With an assertion that those same figures are publicly available in all manner of print and online publications subsequent to a game’s conclusion – and therefore do not subject any particular party to a compensatory obligation – the Court seems to be largely cutting the legs off a significant portion of the pro sports leagues’ “official data” position (which also includes the separate argument that using official data is the only way to ensure integrity with respect to the wagering taking place on their games).

Granted, Daniels v. FanDuel is a case that solely centers on the use of these players’ statistics in college football daily fantasy sports contests. Yet there happens to be synergy with sports betting in multiple ways:

  • The first is the most obvious — DFS and sports betting are both real-money-based gaming activities that rely on statistics (in slightly different ways) to determine winners and payouts.
  • Additionally, DraftKings and FanDuel now operate sportsbooks that naturally didn’t exist when the case was initiated, or even when it was first dismissed in September 2017 and subsequently appealed by the players.
  • And, the argument of the plaintiffs in Daniels v FanDuel does, at its essence, mirror the crux of the pro sports leagues’ position on their proposed official data usage fees — that an operation profiting in part from the use of data generated during their sanctioned contests must give up a cut of the proceeds.

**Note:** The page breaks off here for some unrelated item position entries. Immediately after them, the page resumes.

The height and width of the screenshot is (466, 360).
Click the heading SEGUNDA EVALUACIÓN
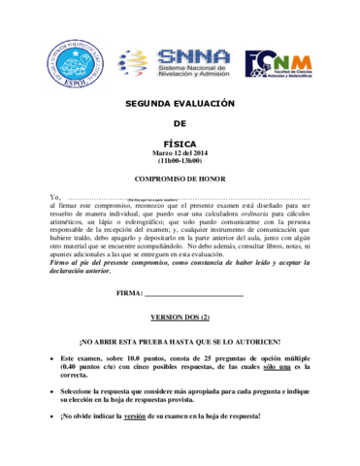pos(180,102)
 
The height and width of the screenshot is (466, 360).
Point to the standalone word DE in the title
pos(180,122)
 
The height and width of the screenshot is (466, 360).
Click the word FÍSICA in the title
pos(180,142)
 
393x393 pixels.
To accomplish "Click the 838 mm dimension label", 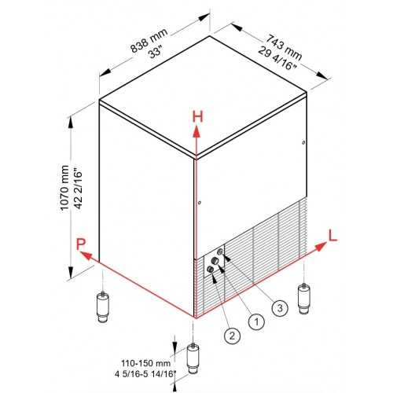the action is pos(149,40).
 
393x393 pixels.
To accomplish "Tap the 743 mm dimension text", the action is pos(284,46).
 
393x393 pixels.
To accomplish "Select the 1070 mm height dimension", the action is pos(64,187).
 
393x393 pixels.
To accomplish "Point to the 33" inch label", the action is pos(156,52).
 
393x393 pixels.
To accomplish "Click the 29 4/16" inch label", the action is pos(277,58).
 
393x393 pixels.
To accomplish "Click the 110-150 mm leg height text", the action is pos(145,363).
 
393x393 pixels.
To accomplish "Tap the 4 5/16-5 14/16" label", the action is pos(145,373).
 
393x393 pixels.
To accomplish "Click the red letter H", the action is pos(198,116).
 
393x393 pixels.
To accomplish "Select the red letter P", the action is pos(81,244).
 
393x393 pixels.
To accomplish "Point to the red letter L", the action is pos(333,236).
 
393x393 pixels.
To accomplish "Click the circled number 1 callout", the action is pos(256,321).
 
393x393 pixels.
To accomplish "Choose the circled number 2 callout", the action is pos(232,336).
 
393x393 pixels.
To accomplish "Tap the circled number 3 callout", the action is pos(280,307).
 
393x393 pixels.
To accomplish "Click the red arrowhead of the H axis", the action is pos(196,131).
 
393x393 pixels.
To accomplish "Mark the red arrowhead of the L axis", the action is pos(320,247).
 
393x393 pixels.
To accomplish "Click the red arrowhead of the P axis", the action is pos(86,255).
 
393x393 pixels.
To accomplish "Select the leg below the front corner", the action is pos(193,358).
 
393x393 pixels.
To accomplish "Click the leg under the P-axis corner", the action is pos(103,307).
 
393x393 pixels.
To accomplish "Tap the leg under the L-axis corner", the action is pos(304,299).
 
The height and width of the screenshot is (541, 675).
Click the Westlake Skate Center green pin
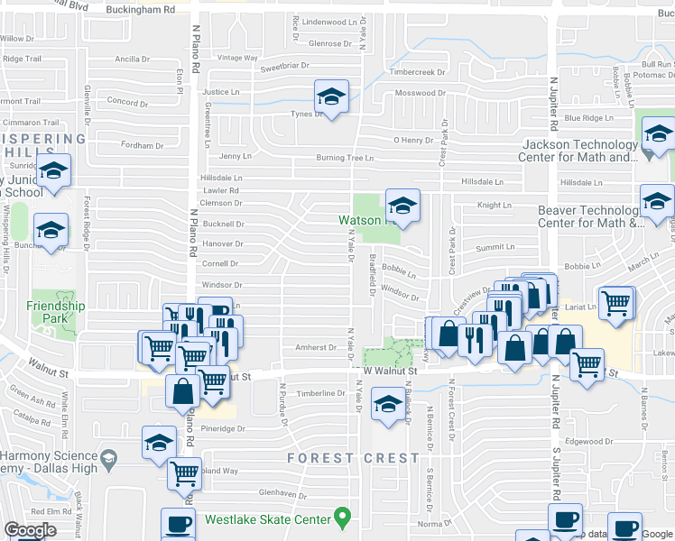click(342, 518)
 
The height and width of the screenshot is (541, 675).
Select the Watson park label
click(360, 220)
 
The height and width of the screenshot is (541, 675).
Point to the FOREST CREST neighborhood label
click(354, 458)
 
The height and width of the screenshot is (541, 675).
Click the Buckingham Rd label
click(140, 9)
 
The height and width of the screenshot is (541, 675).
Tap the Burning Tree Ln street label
click(345, 158)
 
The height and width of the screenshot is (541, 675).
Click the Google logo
click(30, 530)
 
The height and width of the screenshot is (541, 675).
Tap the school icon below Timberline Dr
click(388, 405)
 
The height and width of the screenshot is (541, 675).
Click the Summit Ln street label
click(495, 246)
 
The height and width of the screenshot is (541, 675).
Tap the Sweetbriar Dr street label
click(284, 67)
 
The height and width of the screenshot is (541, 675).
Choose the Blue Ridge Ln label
click(588, 118)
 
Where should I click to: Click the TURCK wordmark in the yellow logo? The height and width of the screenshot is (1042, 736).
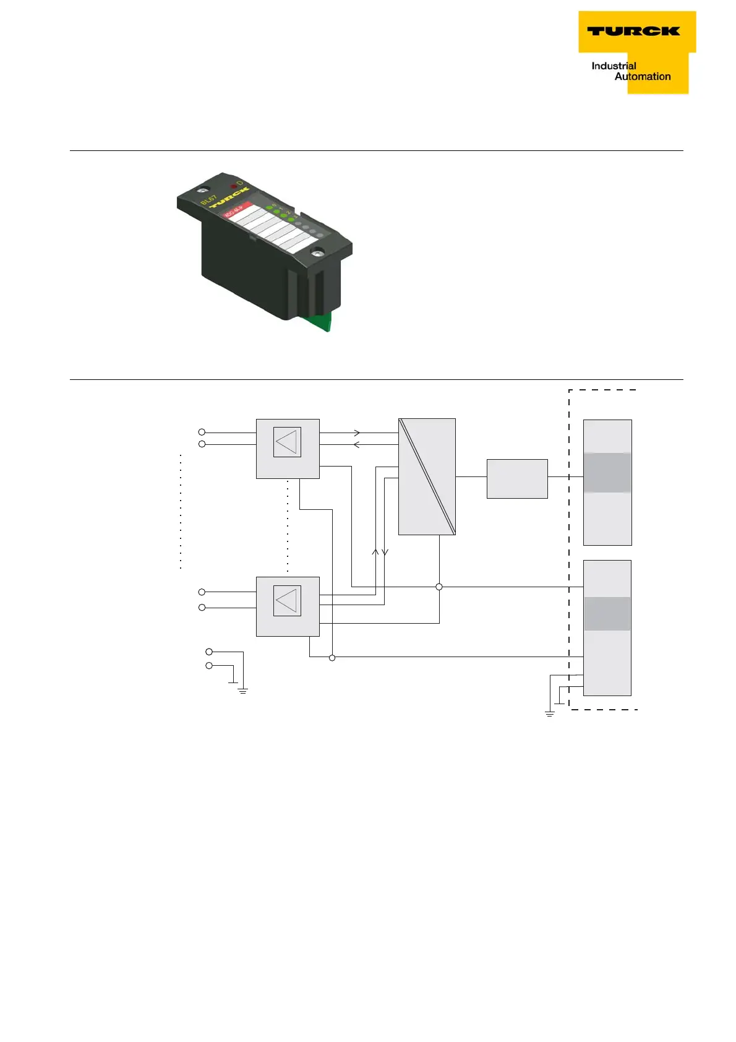tap(633, 31)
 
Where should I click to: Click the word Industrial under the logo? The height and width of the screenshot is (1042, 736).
tap(614, 66)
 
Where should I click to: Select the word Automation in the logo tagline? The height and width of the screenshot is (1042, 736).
tap(643, 77)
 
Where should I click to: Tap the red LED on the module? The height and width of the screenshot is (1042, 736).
tap(234, 186)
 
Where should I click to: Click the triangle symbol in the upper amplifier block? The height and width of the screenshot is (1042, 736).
tap(287, 442)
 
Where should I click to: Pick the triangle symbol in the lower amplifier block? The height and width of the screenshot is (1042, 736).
tap(287, 601)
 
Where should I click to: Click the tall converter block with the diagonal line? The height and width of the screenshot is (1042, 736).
tap(427, 476)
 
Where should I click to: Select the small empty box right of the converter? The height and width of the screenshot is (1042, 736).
tap(517, 478)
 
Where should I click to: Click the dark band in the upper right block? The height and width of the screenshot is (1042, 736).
tap(607, 473)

Leverage likely gained against pro sports leagues’ data demands

The legislators and industry operators that will continue to balk at the leagues’ demands will doubtlessly deploy Wednesday’s opinion to their full advantage. And, as a Supreme Court opinion – albeit a state-level one – it has the potential to carry enough weight so as to serve as a formidable obstacle.

Truth be told, even more ammunition resides a bit further back in legal annals. In reaching its decision, the Indiana Supreme Court partly relied on the findings in the significant CBC Distribution and Marketing, Inc. v. Major League Baseball Advanced Media, Inc. case in 2007.

In that litigation, the U.S. Court of Appeals for the Eighth Circuit upheld a lower court’s decision that CBC (a season-long fantasy contests provider) had a First Amendment right to utilize players’ likenesses and statistics in their product, given that the information used was already “readily available in a public domain”.

Technically, the First Amendment argument as specifically put forth by the defendants in Daniels v. FanDuel was not directly validated in the decision just rendered. However, the fact that the players’ statistics are widely available was. Just as important, the fact that this data was used for commercial purposes was confirmed as irrelevant with respect to whether there was a violation of the statute in question.

Indeed, the use of official statistics in for-profit endeavors such as newspapers and magazines naturally predates the internet and DFS contests by decades. The widespread digital presence of that same information since the early 1990s without express financial obligation has set further precedent.

The potential wide-reaching ramifications of the case are already envisioned by at least one authority on sports-related legal matters.

“While the ruling is a big win for DraftKings and FanDuel, the Indiana Supreme Court decision will likely have broader implications,” said Ryan Rodenberg, an associate professor at Florida State University. “A lawsuit about whether the First Amendment pertains to the dissemination of betting data is inevitable and this case will likely be looked to as persuasive precedent down the road.”

Clearly, this latest court decision – the first of its kind in a post-PASPA landscape – could be the most influential yet.